While this policy does not prohibit utilizing medical students as scribes, it is important to distinguish between scribed services and utilizing medical student documentation to support the attending/teaching physician service. 

Can you provide some examples of what is and is not appropriate under this policy?

Appropriate utilization of scribes:

  • A medical  student  who only writes down what the physician says during the assessment, observing and learning, but not touching the patient, and not documenting his/her own findings.
  • A staff member independently records the past family and social history(PFSH) and review of systems (ROS) , the physician reviews and confirms the PFSH and ROS and performs the entire service.  During the performance of the service the physician dictates to the staff member his findings which are then recorded by the staff member.

Inappropriate utilization of scribes:

  • A medical student evaluates the patient with the attending physician and the medical student documents the service.   The physician edits, corrects and signs the note.  This does not represent a scribed service.  (Note: this practice is also not allowed under the teaching physician rules, see MCM 15016 above.)

    

Scribe Agreement

I hereby certify that I have reviewed the Washington University School of Medicine, Use of Scribes Policy. I understand that as a scribe I am:

Required to be present during the physician’s performance of a clinical service and document (on behalf of the physician) everything said during the course of the service.  I am not seeing the patient in any clinical capacity and must not interject my own observations or impressions. 

Documentation of my scribe service must include:

o   A personal, dated note that:

                                                         i.             Identifies me as the scriber of the service

                                                       ii.            Attests that the notes are written/recorded contemporaneously in the presence of the physician performing the service

                                                      iii.            Identifies the physician

o   Signature of the scribe

Example of a complaint scribe statement – “I (scribe’s name) am personally taking down the notes in the presence of Dr. (physician’s name).”

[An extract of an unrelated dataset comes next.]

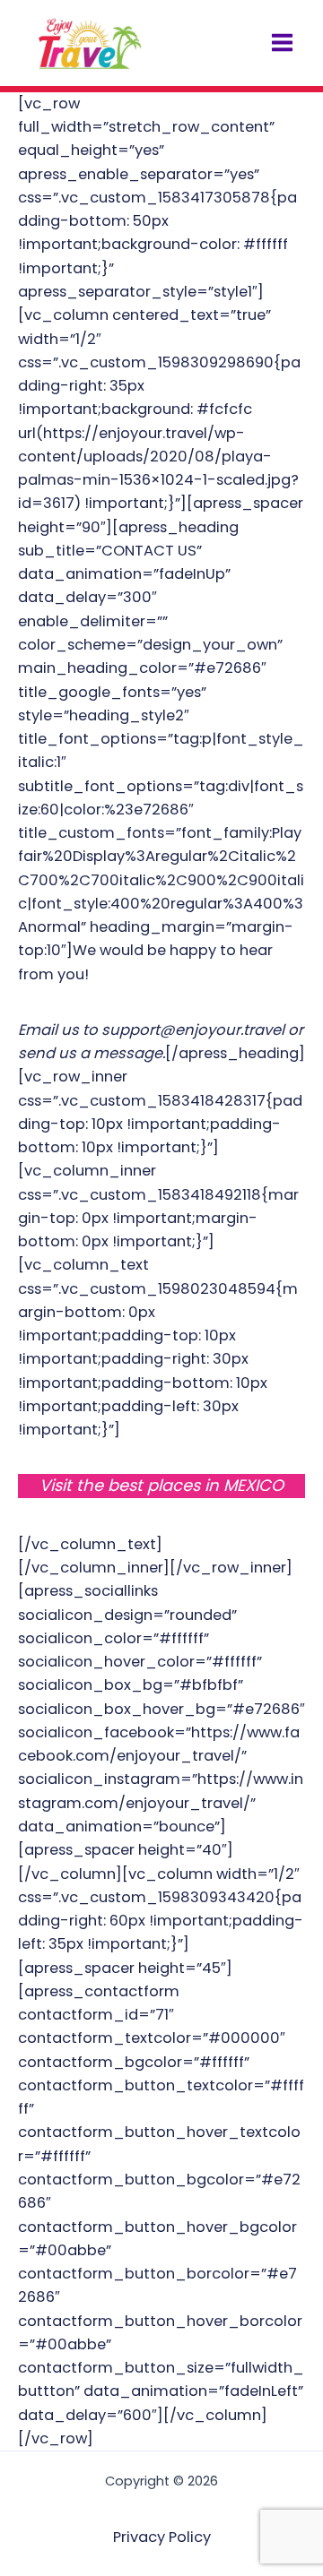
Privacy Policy (162, 2537)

I am aware that documenting in the EMR requires having a password/access to the EMR.  Documenting under some else’s log in is prohibited.  (Please Print)

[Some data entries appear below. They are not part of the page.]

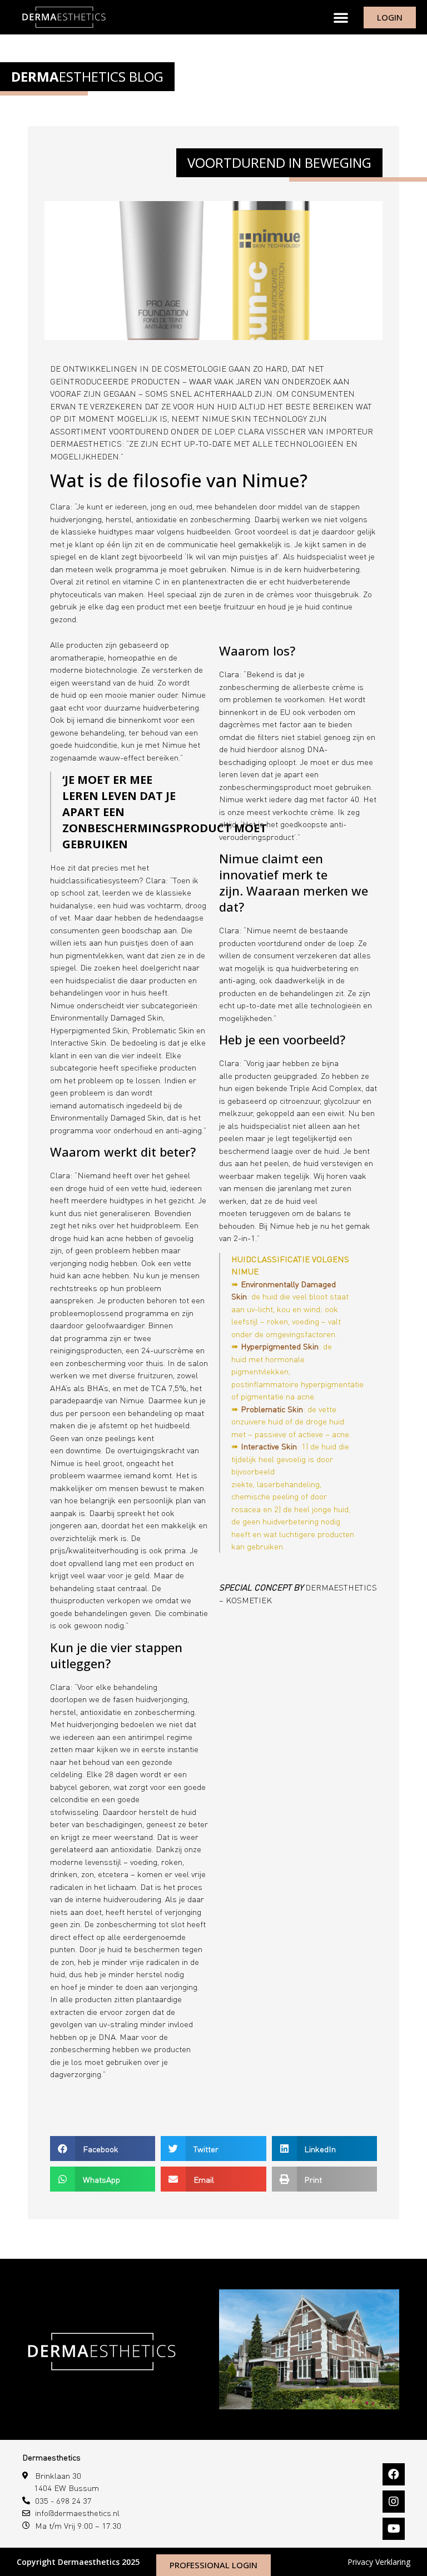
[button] (340, 17)
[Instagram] (394, 2501)
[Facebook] (394, 2474)
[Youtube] (394, 2529)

Name:______________________________________________________________________________

Department:_________________________________________________________________________

Signature:___________________________________________________________________________

Date:_______________________________________________________________________________

 


[1] CMS provides the following definition of a scribe - “A scribe is one who follows the doctor around and writes word for word, what the doctor says as he’s examining the patient – a sort of human tape recorder.” This definition makes it clear that the physician is providing the service while the scribe is recording only information cited by that provider.